AFC Championship Game Preview: Can the Chiefs Slow Down Derrick Henry?
As we peek at our power rankings, this one is a bit closer than you might think. Kansas City checks in at fourth, while Tennessee isn't too far behind at seventh.
Can Tennessee make it three big wins in a row on the road? Let's find out.
From an efficiency perspective, these are two of the league's best quarterbacks. No really, Ryan Tannehill has been very good so far this year.
Let's not get it twisted -- Patrick Mahomes has been outstanding yet again. Among signal-callers with 150 or more drop backs, Mahomes ranks second in Passing Net Expected Points (NEP) per drop back (0.31), falling in line only behind the eliminated Lamar Jackson.
But Tannehill has been no scrub, either -- he ranks eighth amongst the same group in terms of Passing NEP per pass (0.23). His low passing volume in the playoffs may lead you to believe he hasn't been all that great, but he's clearly been among the best in the league.
And if you want more of a reason to believe, Tannehill actually bests Mahomes in terms of Average Intended Air Yards (IAY), posting a mark of 9.7 versus Mahomes mark of 8.6
While both quarterbacks have excelled, how do the run games compare?
Running Back Breakdown
Let's not mince words at the start of the running back comparison -- this one is an early-round TKO.
Derrick Henry has been absolutely bananas in the last eight games he's played:
|Wild Card||New England||34||182||5.4|
The dude has carried the Titans in the playoffs, and with a heavy workload, he's still been wildly efficient. This season, his 0.07 Rushing NEP per carry ranks him sixth among the 45 running backs with 100 or more carries.
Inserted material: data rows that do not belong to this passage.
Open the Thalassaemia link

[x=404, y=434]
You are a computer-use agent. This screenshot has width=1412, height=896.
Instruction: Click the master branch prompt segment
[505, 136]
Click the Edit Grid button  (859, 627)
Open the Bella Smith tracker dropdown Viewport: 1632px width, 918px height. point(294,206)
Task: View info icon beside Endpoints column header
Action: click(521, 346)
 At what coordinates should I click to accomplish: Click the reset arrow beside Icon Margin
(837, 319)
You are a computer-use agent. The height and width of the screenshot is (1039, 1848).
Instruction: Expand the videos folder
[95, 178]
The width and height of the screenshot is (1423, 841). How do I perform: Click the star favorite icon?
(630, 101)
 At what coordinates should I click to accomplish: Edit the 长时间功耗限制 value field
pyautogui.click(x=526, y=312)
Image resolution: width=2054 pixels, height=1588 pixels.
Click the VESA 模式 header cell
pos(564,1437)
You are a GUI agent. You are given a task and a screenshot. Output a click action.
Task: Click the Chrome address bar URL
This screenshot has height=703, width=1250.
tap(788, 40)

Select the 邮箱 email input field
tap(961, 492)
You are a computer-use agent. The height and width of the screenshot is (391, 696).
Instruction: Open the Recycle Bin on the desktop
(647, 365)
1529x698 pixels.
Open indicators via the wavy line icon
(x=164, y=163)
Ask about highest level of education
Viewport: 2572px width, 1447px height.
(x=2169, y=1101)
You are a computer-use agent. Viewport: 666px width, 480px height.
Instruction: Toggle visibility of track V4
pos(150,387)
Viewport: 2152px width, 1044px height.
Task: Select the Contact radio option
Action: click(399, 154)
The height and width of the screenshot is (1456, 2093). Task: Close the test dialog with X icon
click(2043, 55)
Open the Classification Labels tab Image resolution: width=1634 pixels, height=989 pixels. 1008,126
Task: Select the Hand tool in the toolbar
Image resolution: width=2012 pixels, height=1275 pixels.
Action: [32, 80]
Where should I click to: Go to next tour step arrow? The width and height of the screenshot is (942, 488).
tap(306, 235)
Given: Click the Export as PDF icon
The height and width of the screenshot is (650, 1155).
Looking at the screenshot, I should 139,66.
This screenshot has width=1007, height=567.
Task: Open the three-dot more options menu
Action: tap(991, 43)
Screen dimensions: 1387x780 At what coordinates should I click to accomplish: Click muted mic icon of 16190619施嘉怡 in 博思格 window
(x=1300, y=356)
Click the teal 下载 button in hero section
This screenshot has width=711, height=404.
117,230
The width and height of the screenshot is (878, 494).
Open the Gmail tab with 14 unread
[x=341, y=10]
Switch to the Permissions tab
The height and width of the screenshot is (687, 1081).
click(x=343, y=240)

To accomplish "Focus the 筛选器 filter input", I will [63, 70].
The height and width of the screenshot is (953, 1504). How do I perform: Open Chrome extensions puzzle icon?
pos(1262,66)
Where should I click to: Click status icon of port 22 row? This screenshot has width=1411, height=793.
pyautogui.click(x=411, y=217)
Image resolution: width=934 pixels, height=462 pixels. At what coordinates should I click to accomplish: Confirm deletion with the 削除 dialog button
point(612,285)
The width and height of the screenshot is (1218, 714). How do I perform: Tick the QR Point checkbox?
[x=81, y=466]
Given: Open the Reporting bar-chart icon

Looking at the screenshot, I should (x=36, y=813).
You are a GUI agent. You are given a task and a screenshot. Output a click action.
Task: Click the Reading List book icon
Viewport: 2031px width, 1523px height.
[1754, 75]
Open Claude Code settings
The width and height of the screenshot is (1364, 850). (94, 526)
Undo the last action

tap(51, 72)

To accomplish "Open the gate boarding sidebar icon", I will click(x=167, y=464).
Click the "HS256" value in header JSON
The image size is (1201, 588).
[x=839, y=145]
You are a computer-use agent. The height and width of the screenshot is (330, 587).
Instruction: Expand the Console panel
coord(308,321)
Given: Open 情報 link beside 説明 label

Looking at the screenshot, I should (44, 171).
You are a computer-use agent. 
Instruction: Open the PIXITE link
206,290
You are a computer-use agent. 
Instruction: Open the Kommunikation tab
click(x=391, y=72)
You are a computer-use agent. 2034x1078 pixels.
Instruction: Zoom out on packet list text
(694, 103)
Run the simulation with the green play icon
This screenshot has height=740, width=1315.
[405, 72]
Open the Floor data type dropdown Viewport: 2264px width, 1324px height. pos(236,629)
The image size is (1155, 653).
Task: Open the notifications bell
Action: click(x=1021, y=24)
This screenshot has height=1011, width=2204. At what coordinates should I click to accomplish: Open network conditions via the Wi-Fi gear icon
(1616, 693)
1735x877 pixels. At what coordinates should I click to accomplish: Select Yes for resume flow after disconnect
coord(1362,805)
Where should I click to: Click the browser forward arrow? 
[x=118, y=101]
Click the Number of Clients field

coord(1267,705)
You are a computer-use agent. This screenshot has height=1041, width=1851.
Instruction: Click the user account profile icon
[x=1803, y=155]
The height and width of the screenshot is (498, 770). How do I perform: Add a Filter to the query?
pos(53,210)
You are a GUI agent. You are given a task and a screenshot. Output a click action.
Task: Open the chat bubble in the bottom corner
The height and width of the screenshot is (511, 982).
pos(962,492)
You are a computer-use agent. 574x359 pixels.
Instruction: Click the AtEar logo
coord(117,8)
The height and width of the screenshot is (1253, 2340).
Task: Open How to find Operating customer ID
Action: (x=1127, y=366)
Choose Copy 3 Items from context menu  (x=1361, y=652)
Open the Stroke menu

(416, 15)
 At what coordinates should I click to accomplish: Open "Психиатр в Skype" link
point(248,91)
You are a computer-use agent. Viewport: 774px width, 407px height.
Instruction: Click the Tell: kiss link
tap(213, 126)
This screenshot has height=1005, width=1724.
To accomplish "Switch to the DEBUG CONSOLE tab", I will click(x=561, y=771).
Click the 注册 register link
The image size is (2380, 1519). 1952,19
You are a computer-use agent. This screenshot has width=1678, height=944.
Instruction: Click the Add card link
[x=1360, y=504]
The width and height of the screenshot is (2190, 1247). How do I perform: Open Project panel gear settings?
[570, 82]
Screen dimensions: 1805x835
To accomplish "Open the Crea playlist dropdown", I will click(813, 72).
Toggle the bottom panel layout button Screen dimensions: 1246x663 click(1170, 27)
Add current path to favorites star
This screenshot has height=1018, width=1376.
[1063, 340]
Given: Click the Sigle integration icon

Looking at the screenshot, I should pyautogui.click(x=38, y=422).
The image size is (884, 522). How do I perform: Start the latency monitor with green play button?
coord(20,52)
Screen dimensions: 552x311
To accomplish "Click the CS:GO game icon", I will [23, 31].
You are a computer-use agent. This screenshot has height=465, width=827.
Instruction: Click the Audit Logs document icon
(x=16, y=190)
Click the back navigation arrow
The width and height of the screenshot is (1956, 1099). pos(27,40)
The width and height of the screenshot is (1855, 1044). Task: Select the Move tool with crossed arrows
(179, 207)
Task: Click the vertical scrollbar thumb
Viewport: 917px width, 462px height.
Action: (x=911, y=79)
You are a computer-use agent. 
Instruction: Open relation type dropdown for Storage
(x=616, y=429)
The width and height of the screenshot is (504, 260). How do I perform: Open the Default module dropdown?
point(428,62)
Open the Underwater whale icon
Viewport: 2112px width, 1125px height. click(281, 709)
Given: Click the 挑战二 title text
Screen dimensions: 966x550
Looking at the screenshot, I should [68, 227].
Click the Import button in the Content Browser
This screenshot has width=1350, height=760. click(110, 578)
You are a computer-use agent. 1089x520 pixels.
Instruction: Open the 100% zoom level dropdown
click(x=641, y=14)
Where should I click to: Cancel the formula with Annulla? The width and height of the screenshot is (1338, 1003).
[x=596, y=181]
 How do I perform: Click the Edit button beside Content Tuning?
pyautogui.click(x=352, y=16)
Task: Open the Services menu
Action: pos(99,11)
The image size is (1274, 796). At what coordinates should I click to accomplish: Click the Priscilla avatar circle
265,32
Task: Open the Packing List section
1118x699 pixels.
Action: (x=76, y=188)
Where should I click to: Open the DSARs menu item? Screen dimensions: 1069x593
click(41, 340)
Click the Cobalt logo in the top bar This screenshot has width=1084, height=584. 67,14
Conversely, Damien Williams hasn't been as effective. Anyone in this KC offense is someone to focus on, but Williams hasn't been anything close to Henry. By comparison, his -0.04 Rushing NEP per carry ranks 29th among the same group.
With Henry going nuts lately, and a 188-yard rushing yard effort against these same Chiefs, how can the two defenses hold up?
These are two very comparable defenses -- Tennessee gets the slight nod in our per-play metrics, ranking 11th, but Kansas City slots in one spot behind them at 12th.
Tennessee ranks 14th against the pass, which KC plans to utilize heavily, but has been better against the run, ranking sixth. The Chiefs meanwhile has been staunch against the pass, clocking in fifth, but they have been very poor against the pass, ranking fifth-worst.
Both teams rank in the top 15 in Adjusted Sack Rate -- the Chiefs rank 10th overall with a mark of 7.6%, and Tennessee ranks 14th overall (7.1%). This could be a huge advantage for Kansas City -- during the regular season, Tennessee's offensive line posted the worst Adjusted Sack Rate (11.2% allowed).